- _Selected extract_:
────────────────────

Jenkins was just a 15 year old sophomore when she stood in Heath High School's prayer circle the morning of December 1, 1997. A fellow student - a bandmate and someone Jenkins described as funny and a jokester - Michael Carneal, came to school with numerous guns and ammunition, opening fire on the prayer circle and killing three, injuring five. I Choose to Be Happy is Missy Jenkins' account of that day, her feelings about (and ultimate forgiveness of) Michael and his actions, and her medical recovery and new life as a paraplegic.
I found Jenkins' voice sweet and sincere, and was inspired by the courage she and her family showed in the face of such dramatic life changes. I say "dramatic" and not "tragic," because from the start, Missy and her family were determined to have only a positive, powerful focus during her recovery. They were sad for their community, and for the loss of three of Missy's classmates, but their faith and strength managed to keep them above regret and anger and resentment.

────────────────────

- _Record extracts_:
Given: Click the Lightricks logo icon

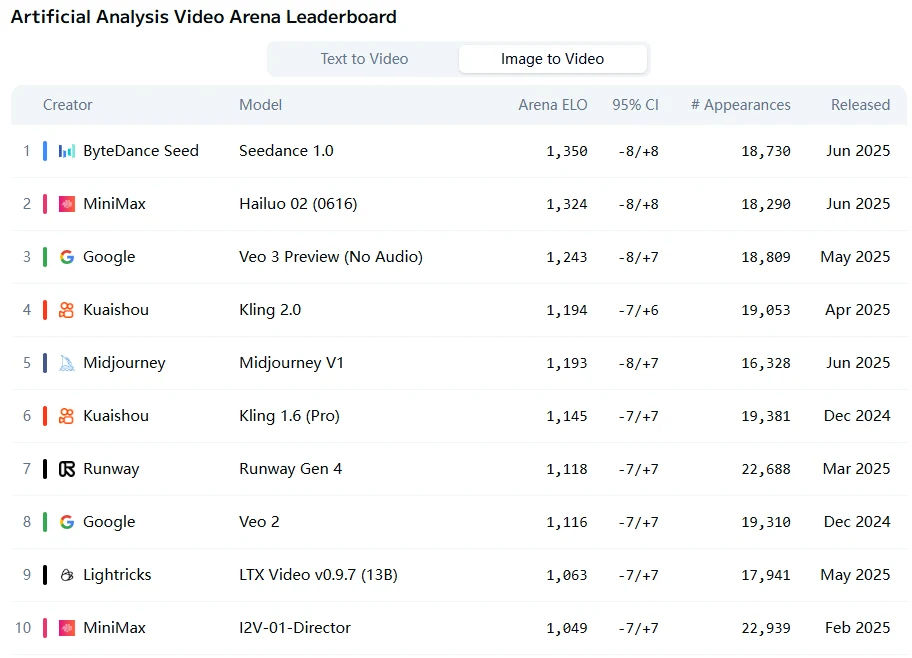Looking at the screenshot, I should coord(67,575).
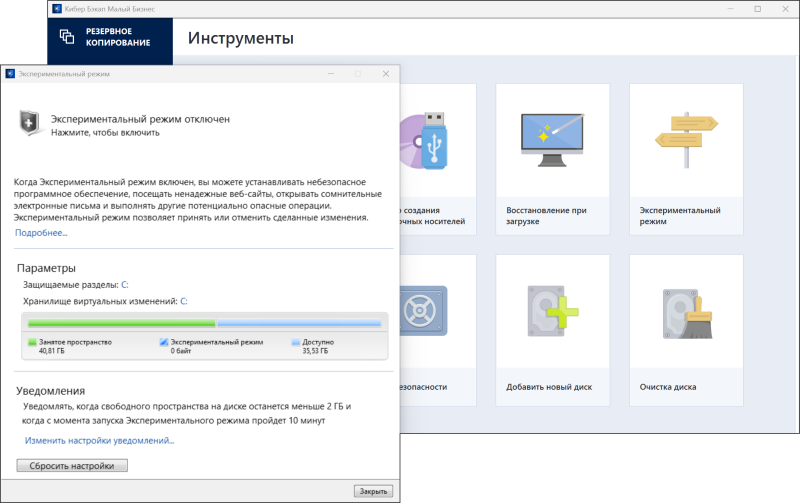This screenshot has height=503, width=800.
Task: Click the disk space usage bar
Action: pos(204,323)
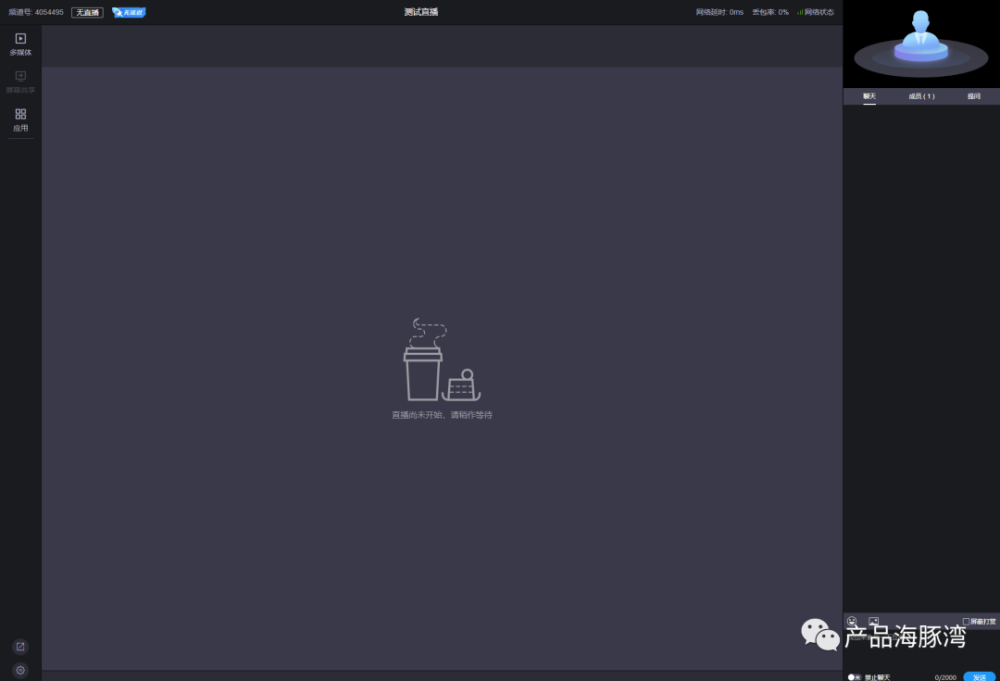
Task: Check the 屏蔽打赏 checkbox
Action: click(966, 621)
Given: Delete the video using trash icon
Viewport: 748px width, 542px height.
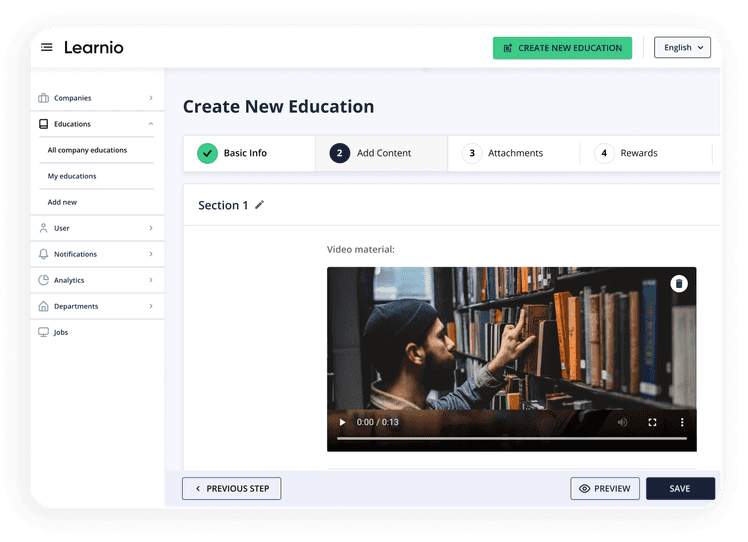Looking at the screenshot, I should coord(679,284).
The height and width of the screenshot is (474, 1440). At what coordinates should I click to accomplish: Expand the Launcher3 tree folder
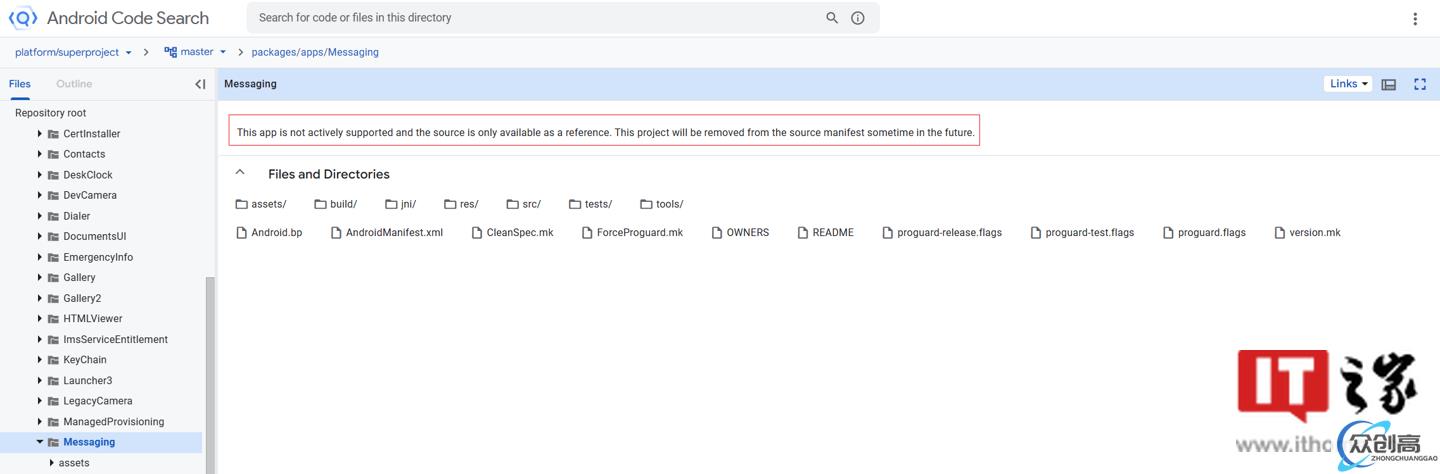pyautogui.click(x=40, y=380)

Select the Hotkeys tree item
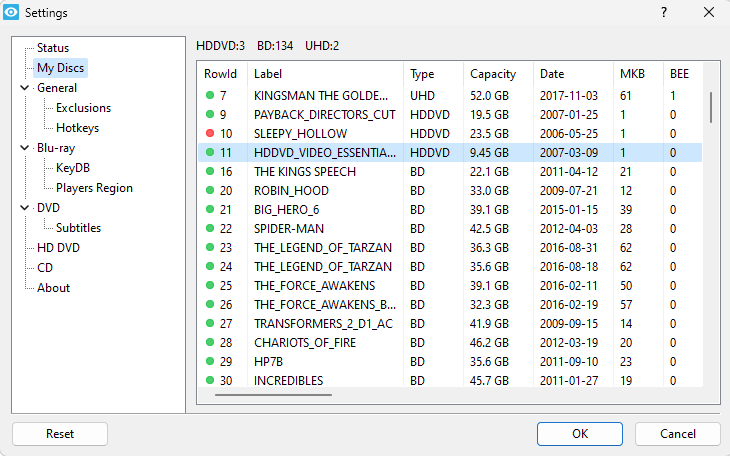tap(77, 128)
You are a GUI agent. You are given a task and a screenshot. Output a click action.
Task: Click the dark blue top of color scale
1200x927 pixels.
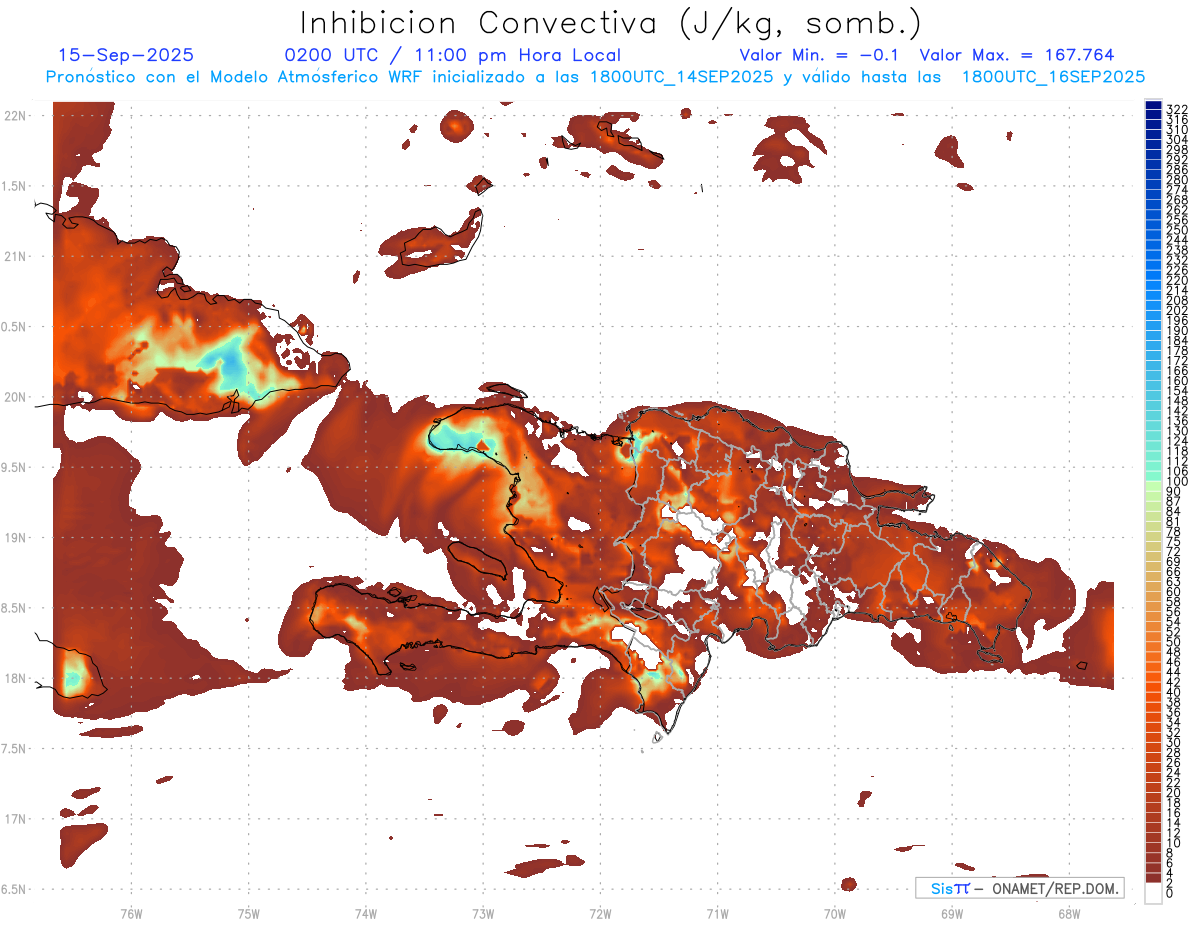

────────────────────

- _Exercise_:
Could you extend the piece about Missy Jenkins' book I Choose to Be Happy, starting right after its final sentence?

- _Output_:
Throughout the book, Jenkins shares her unique perspective on a number of topics: why Michael Carneal might have done what he did, what it was like in their community afterward, what everyday life as a paraplegic involves. She shares what it was like to be in physical therapy, the little complications of going back to school, and her many interactions with national media outlets. She even gives her personal account of the jailhouse conversation she had with Michael Carneal years after the shooting occured. The narrative wanders a little at times, but it is an interesting and inspirational read. Because above all, Jenkins testifies to the fact that despite seemingly insurmountable challenges, each of us can choose to be happy, and can choose to live a full, faithful life.